- [Exercise instructions]: Reproduce the records below word for word, beginning at their first line and stopping after the line that contains "Action: (x=93, y=456)".

- [Items stored from a collection]:
=-=-=-=-=

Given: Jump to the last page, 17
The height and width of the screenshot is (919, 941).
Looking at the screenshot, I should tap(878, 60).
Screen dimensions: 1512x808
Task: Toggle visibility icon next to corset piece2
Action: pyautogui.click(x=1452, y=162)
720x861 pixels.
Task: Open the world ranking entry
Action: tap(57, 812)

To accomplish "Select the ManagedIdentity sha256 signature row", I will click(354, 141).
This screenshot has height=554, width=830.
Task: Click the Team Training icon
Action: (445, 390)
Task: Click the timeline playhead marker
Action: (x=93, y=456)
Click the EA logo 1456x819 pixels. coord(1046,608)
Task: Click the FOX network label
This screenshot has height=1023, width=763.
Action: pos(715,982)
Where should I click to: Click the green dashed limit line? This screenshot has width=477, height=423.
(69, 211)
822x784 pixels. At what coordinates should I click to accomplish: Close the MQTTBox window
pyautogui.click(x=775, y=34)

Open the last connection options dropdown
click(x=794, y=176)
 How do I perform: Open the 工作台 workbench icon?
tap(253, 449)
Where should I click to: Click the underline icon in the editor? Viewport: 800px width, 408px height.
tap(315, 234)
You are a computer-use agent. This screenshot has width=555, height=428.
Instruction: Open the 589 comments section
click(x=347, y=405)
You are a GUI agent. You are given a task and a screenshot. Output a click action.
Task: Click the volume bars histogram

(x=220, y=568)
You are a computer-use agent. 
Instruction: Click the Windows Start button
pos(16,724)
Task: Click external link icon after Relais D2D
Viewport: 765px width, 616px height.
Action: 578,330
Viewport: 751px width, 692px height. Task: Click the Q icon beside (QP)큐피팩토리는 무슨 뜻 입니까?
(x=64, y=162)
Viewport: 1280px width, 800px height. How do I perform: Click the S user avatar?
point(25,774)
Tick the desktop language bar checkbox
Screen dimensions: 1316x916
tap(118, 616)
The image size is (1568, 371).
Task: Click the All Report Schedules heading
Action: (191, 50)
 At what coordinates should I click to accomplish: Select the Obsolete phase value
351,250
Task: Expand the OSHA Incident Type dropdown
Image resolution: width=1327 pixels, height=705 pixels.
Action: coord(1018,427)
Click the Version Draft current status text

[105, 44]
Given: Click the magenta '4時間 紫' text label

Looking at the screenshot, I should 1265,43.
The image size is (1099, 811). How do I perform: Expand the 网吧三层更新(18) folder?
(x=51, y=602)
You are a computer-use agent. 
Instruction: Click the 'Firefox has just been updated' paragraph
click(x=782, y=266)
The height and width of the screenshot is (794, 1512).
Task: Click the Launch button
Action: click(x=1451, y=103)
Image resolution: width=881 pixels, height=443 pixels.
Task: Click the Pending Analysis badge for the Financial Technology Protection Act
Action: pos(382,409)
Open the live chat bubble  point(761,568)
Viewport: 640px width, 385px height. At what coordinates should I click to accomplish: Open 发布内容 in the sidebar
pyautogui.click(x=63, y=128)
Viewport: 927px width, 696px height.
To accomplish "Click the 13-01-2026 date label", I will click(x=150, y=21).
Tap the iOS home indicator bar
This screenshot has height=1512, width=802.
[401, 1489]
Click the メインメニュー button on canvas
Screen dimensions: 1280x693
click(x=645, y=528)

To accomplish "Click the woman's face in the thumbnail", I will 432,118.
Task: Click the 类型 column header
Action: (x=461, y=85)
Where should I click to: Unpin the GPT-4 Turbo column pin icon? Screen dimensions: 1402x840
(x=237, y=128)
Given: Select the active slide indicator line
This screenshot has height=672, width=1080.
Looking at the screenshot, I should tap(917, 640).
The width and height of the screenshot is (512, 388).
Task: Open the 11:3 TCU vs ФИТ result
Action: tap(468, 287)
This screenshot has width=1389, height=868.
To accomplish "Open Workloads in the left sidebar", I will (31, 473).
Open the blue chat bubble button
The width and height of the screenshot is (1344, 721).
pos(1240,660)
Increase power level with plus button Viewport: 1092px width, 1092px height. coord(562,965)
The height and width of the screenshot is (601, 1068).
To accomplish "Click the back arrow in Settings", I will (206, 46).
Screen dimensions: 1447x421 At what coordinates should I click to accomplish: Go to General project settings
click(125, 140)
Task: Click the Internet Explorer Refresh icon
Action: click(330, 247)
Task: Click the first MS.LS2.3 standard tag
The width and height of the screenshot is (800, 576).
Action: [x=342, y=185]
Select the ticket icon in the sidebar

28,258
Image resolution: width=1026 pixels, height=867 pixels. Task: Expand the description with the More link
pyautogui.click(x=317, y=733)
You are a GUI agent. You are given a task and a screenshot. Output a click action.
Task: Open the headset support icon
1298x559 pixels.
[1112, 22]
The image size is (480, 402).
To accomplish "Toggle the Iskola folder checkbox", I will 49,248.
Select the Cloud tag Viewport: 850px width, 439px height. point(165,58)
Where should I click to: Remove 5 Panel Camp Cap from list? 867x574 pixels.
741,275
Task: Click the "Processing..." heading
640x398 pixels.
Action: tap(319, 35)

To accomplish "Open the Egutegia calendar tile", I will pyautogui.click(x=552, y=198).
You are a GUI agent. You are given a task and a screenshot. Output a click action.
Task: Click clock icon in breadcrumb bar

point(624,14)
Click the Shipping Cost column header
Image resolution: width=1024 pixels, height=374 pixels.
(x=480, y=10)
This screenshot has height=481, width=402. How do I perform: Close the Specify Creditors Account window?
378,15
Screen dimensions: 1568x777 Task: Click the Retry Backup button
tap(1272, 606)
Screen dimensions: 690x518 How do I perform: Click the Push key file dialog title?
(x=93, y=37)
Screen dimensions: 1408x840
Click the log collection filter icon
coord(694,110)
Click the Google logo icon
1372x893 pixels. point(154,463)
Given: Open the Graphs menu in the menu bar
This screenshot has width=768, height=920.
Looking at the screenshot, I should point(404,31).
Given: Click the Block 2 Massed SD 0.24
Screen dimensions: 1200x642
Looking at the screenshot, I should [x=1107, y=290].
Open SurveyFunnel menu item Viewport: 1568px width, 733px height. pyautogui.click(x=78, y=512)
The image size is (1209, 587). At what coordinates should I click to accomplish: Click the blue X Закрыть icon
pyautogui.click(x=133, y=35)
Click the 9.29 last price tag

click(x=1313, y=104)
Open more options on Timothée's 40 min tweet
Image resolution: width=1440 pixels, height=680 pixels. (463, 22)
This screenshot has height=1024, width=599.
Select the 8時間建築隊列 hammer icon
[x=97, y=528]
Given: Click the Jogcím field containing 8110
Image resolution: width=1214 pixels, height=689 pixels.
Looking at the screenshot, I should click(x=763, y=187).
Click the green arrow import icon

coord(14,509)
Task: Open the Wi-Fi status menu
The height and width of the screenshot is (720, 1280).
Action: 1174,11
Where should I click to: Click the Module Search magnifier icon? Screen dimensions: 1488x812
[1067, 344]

=-=-=-=-=

- [The answer]:
Given: Jump to the last page, 17
The height and width of the screenshot is (919, 941).
Looking at the screenshot, I should tap(878, 60).
Screen dimensions: 1512x808
Task: Toggle visibility icon next to corset piece2
Action: pyautogui.click(x=1452, y=162)
720x861 pixels.
Task: Open the world ranking entry
Action: tap(57, 812)

To accomplish "Select the ManagedIdentity sha256 signature row", I will click(354, 141).
This screenshot has height=554, width=830.
Task: Click the Team Training icon
Action: (445, 390)
Task: Click the timeline playhead marker
Action: (x=93, y=456)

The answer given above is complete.